▶ [What the task asks]: Please repeat, precisely as written, only the lines from the one containing "Where should I click to: Click the 6.8%" through the last line of the records below, pictures omitted.

▶ [Data for review]:
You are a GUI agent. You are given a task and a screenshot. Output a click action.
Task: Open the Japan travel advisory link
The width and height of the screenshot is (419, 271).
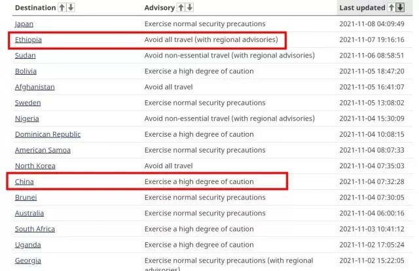pyautogui.click(x=24, y=24)
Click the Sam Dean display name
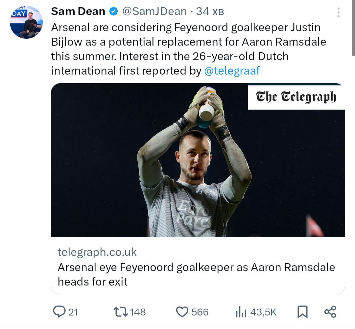The height and width of the screenshot is (329, 355). 78,12
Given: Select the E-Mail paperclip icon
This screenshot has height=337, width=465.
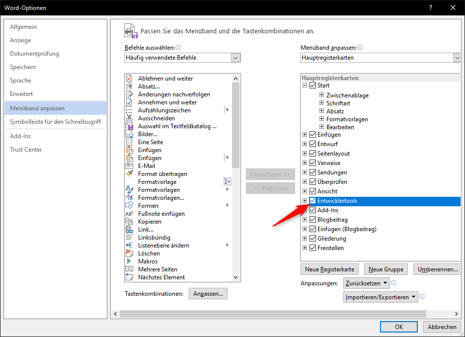Looking at the screenshot, I should tap(129, 166).
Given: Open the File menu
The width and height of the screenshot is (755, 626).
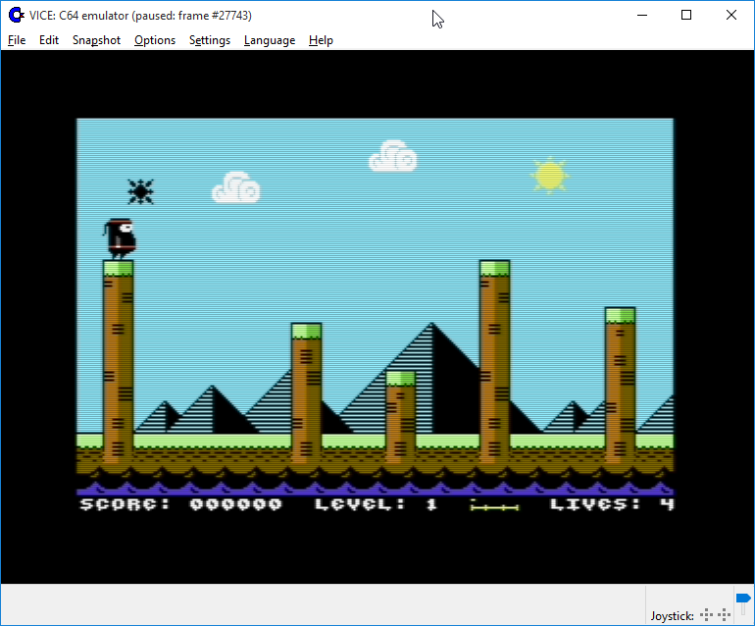Looking at the screenshot, I should click(17, 40).
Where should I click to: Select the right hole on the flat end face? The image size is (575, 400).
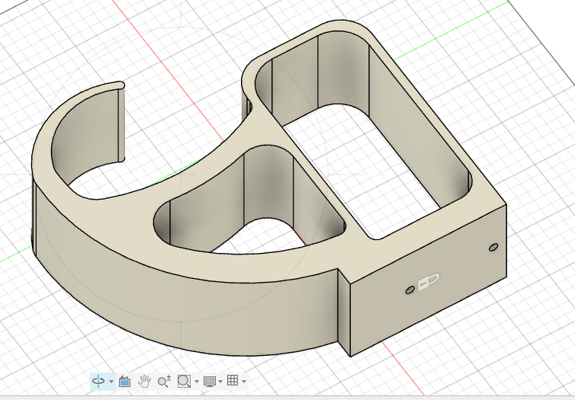(x=493, y=248)
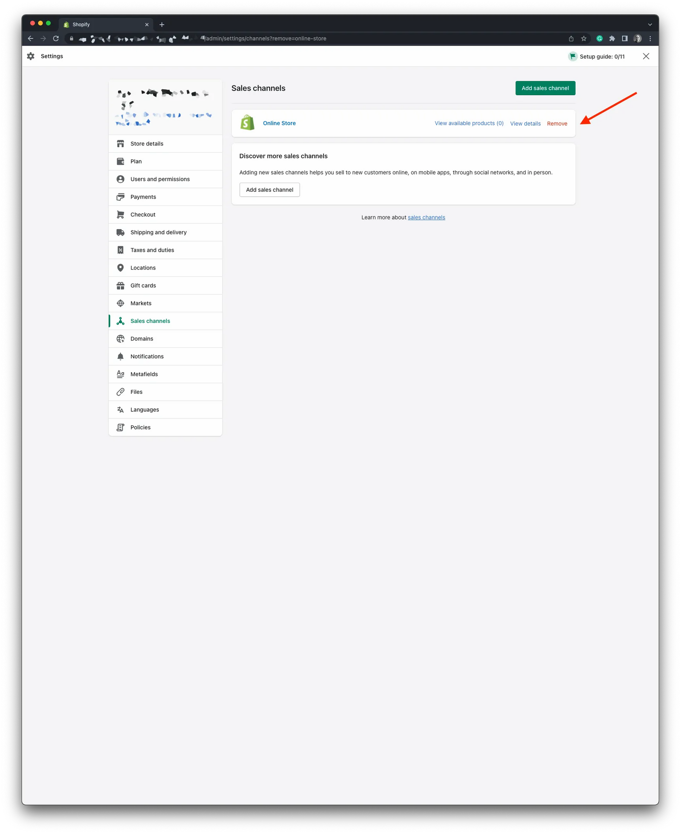Open Shipping and delivery settings
681x834 pixels.
tap(158, 232)
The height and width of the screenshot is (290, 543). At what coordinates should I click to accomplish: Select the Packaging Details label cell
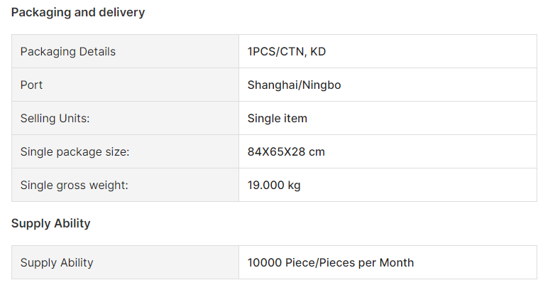point(125,51)
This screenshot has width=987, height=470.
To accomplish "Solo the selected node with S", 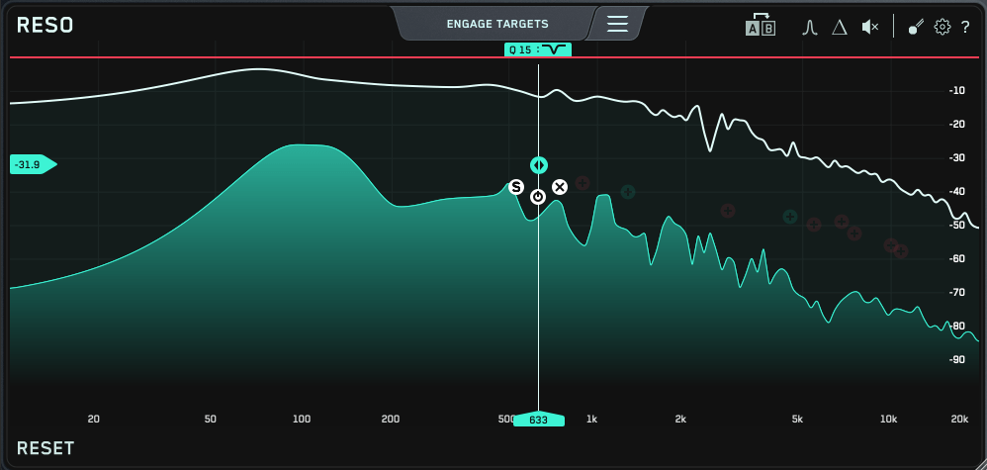I will (515, 187).
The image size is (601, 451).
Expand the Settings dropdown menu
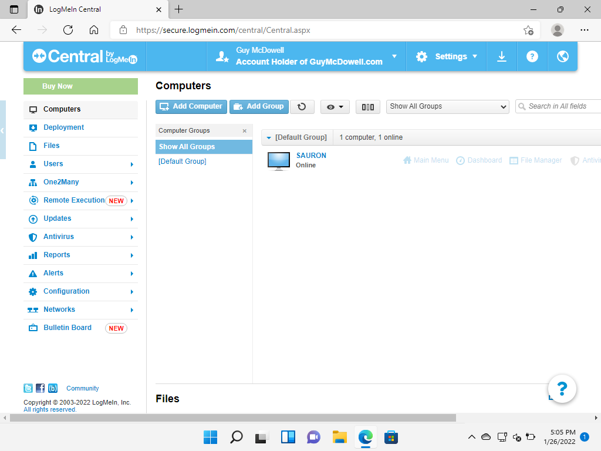point(447,56)
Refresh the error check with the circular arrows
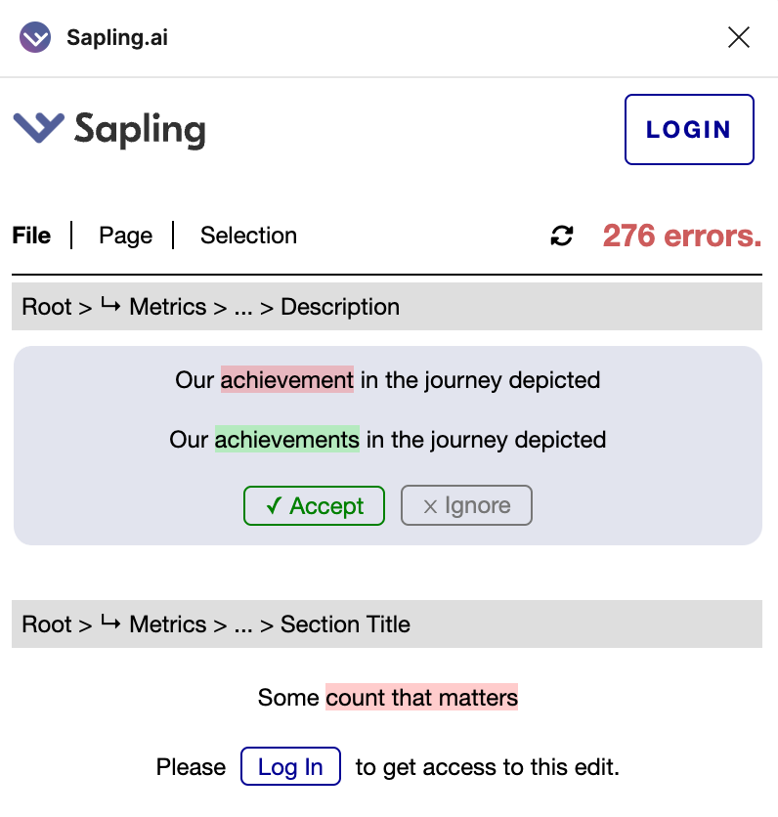Screen dimensions: 778x817 coord(562,236)
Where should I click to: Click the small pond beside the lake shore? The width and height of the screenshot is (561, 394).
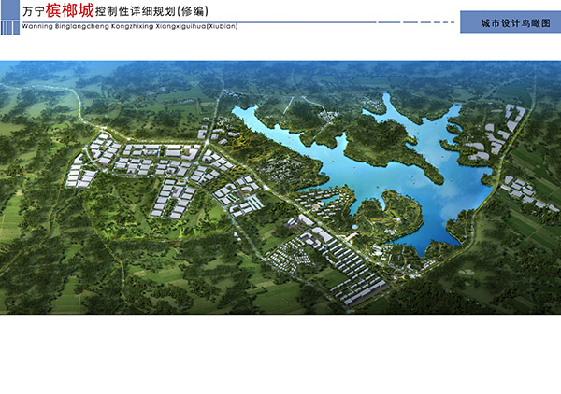pyautogui.click(x=327, y=198)
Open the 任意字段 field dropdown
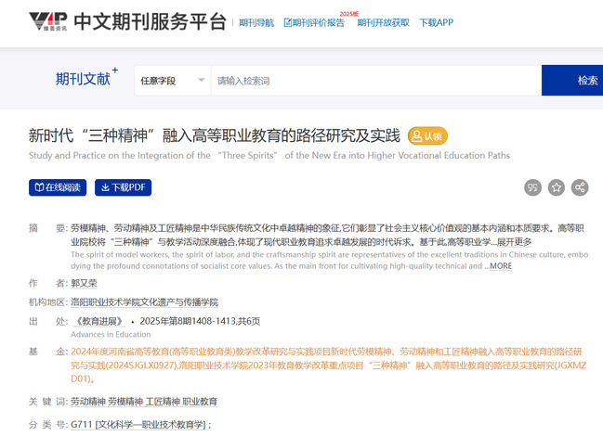 click(x=172, y=81)
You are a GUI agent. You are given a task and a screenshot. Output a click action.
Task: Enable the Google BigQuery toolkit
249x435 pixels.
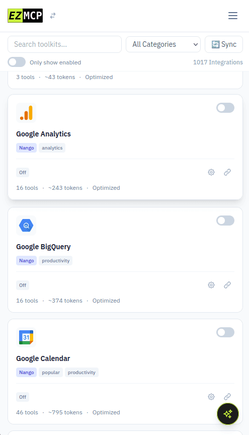[x=225, y=221]
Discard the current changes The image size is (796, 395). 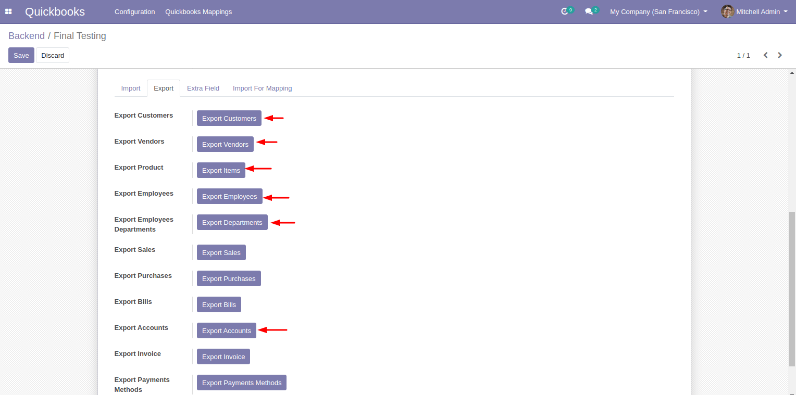click(52, 55)
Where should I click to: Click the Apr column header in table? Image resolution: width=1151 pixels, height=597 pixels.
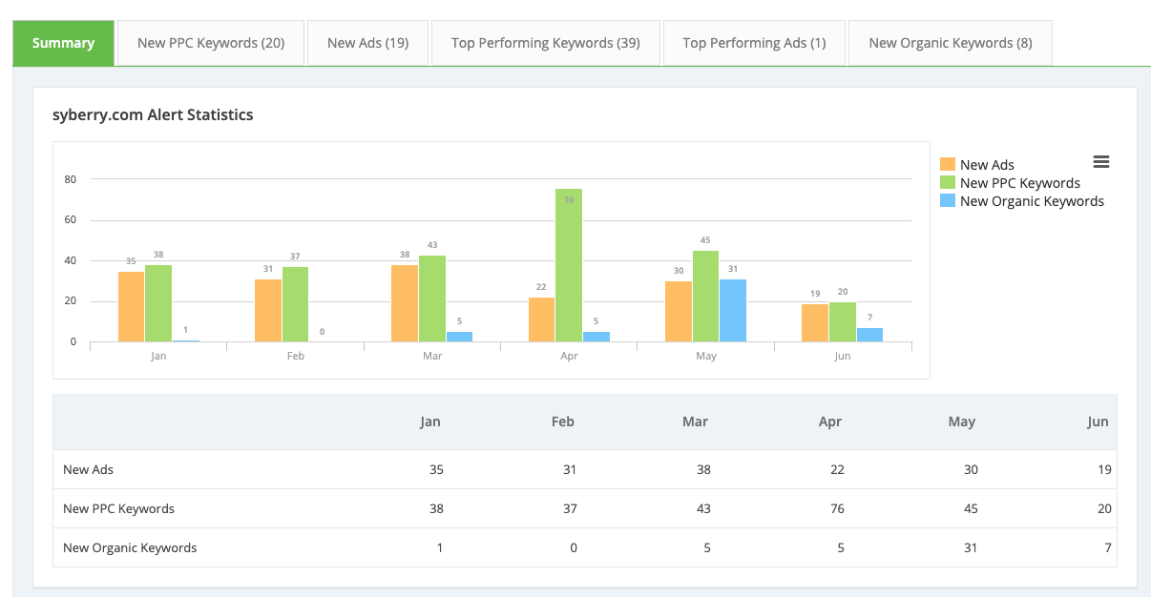829,422
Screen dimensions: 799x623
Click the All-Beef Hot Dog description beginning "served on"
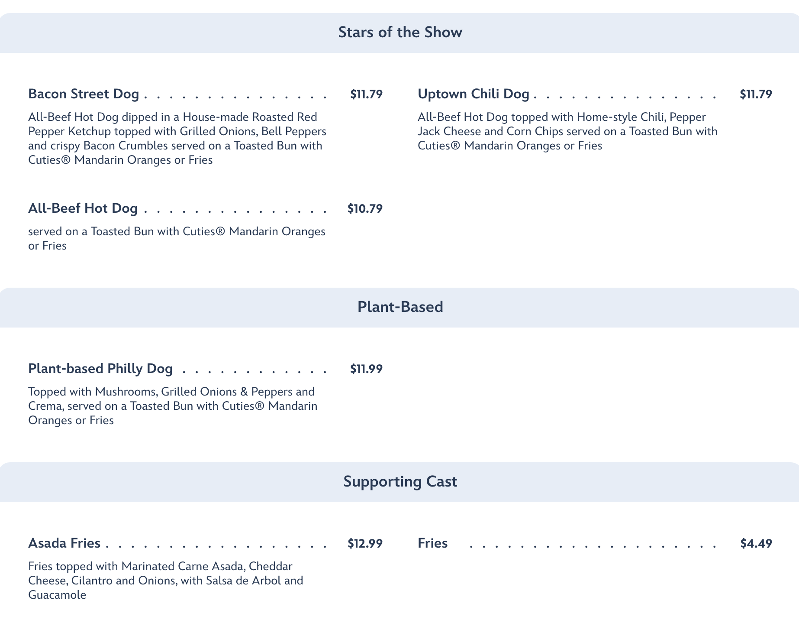(177, 238)
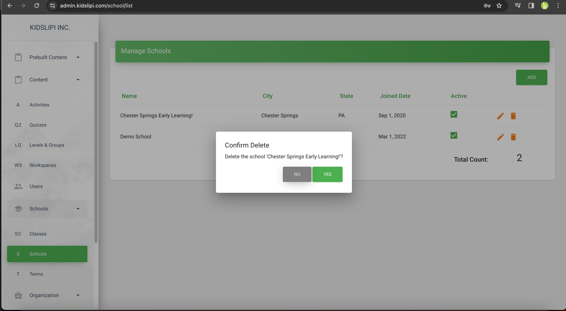This screenshot has width=566, height=311.
Task: Open the Quizzes page from sidebar
Action: coord(38,125)
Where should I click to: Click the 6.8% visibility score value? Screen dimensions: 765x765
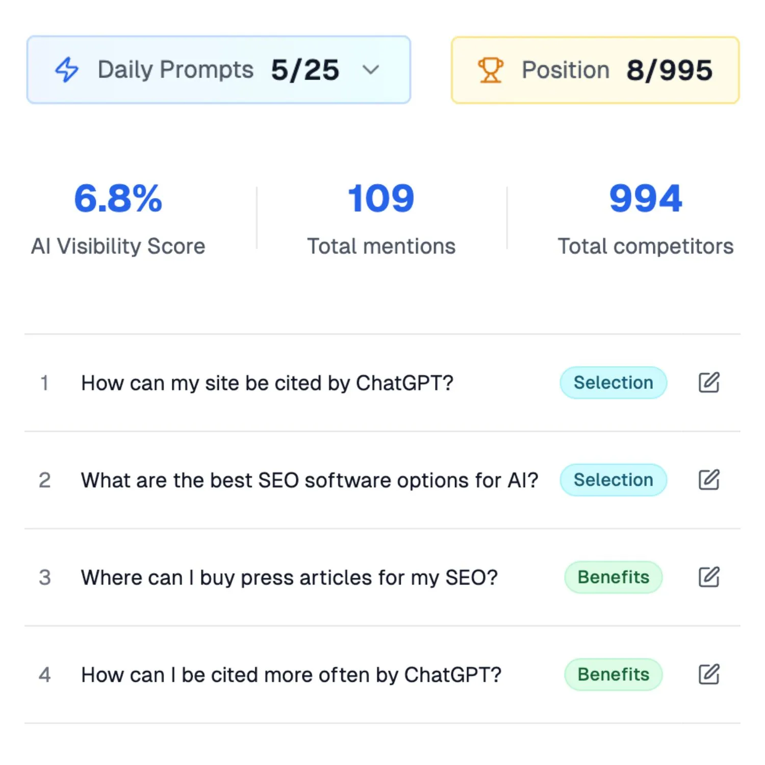118,199
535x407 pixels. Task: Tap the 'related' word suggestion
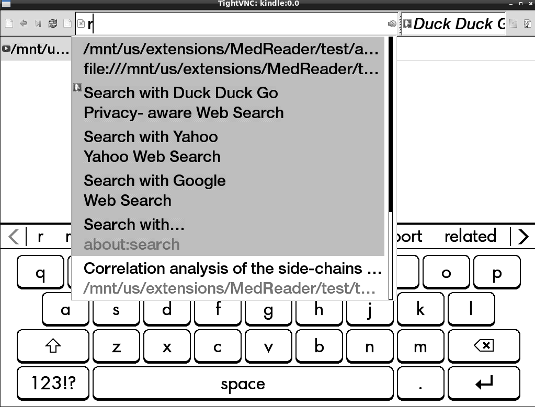(470, 237)
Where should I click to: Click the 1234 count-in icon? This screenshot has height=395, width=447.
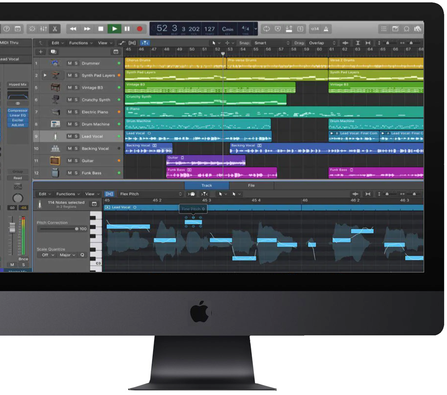(x=314, y=28)
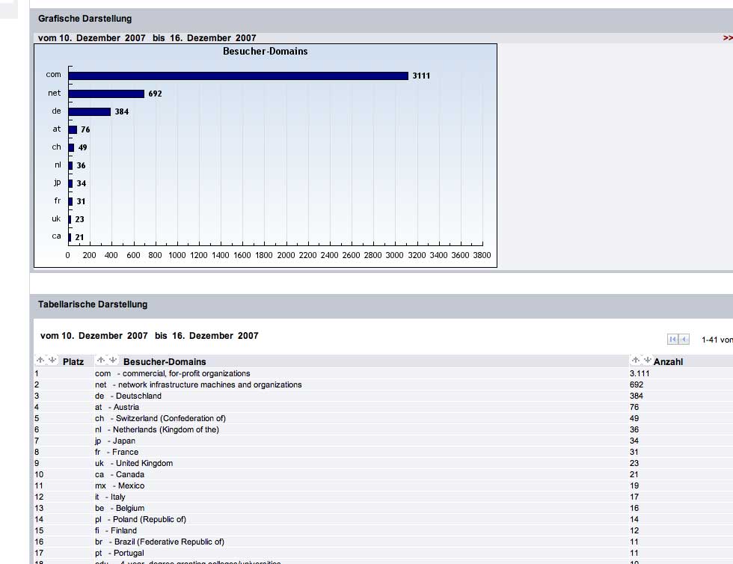Jump to first page of table results

click(672, 340)
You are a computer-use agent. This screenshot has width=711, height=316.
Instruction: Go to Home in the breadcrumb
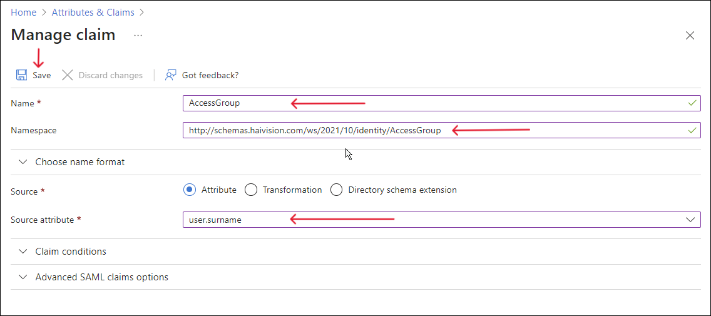(23, 12)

▶ [Result of this exercise]:
Where should I click to: Click the 6.8% visibility score value? Screen dimensions: 765x765
118,199
535x407 pixels. Task: Tap the 'related' word suggestion
(470, 237)
Where should I click to: Click the 1234 count-in icon? This screenshot has height=395, width=447.
(x=314, y=28)
Jump to first page of table results

click(672, 340)
You are a computer-use agent. This screenshot has width=711, height=316.
Instruction: Go to Home in the breadcrumb
(23, 12)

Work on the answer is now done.